■ REQUIRED ACTIONS
1. List each distinct hyphenated term that appears in the passage on the inverter control strategy.
2. In the records, reproduce the lines from the one containing "Viewport: 520px width, 500px" through the end of the records, and omit the pictures.

■ PASSAGE
Figure 4 illustrates the detailed control flow of the proposed fault-oriented reactive power compensation strategy implemented in the smart inverter. The controller initially operates the inverter with the present active power output and zero reactive power. During normal operation, both DER-side and grid-side variables are continuously monitored, and the three-phase PCC voltages are updated in real time.
When an abnormal voltage condition is detected based on predefined protection thresholds, the controller first determines whether the reactive power support is enabled for the inverter. If the reactive support is not permitted, the inverter output is forced to zero and the inverter is disconnected from the grid according to the protection logic. If the reactive power support is available, the controller selects the minimum phase voltage among the three PCC voltages as the reference to capture the most severely depressed phase during the disturbance.
Based on this reference voltage, the reactive power command is computed using the proposed fault-oriented Q-Compensation characteristic and injected to support voltage recovery while remaining within the inverter’s current and power limits. The controller continues this process throughout the fault duration to maintain ride through operation. Once the PCC voltage returns to the normal operating range, or when no fault condition is detected, the reset logic smoothly drives the reactive power command back to zero, allowing the inverter to resume normal operation without introducing secondary transients.

■ Excerpt from a dataset
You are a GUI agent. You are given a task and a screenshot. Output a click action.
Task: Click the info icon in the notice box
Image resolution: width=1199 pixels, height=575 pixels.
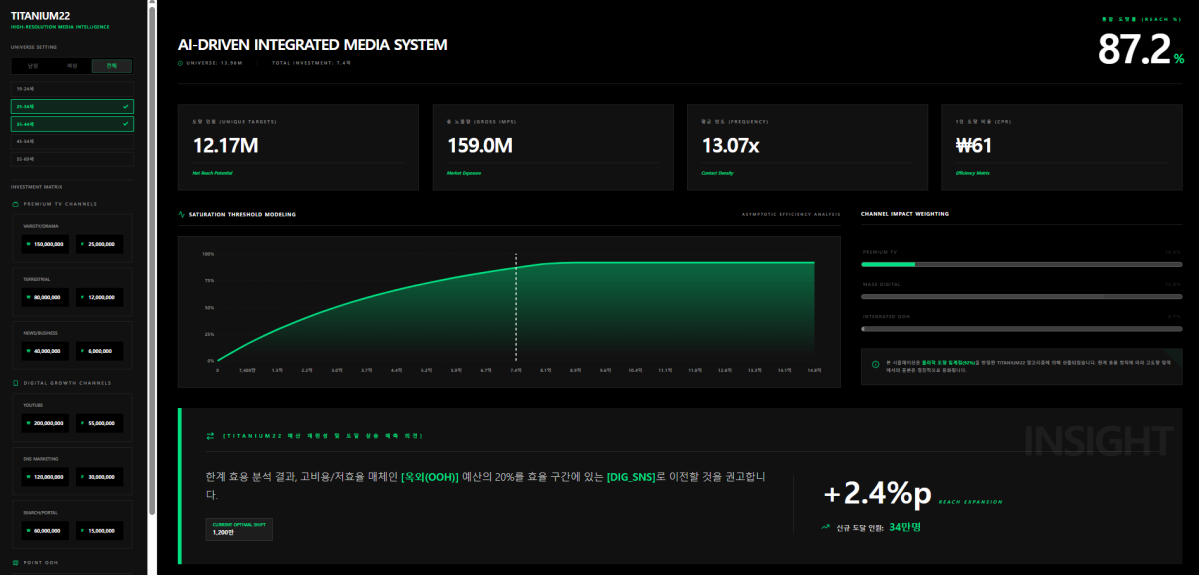coord(876,364)
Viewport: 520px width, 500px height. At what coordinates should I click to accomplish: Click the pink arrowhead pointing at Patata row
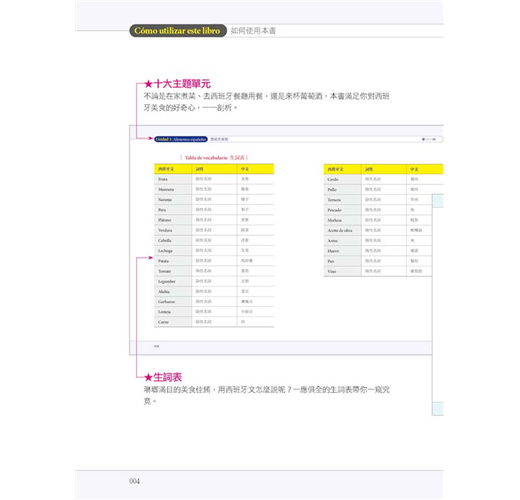(x=151, y=258)
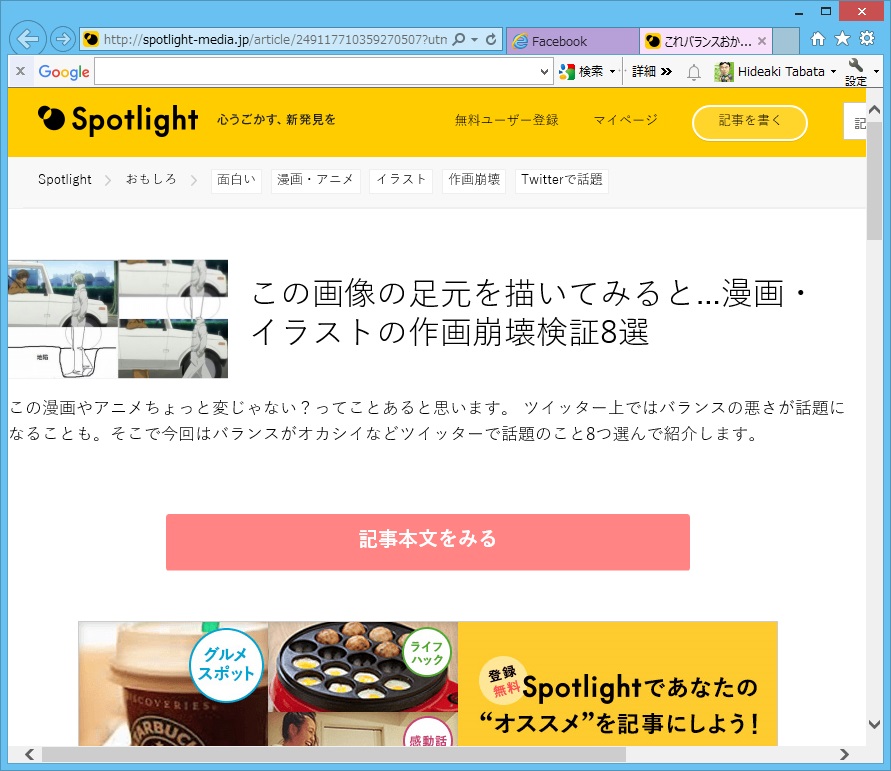Open the 無料ユーザー登録 link
891x771 pixels.
click(x=506, y=120)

■ TASK SOLUTIONS
1.
fault-oriented
DER-side
grid-side
three-phase
Q-Compensation

2.
Viewport: 520px width, 500px height. At what coordinates should I click to accomplish: Click the pink arrowhead pointing at Patata row
(x=151, y=258)
Open the 無料ユーザー登録 link
891x771 pixels.
click(x=506, y=120)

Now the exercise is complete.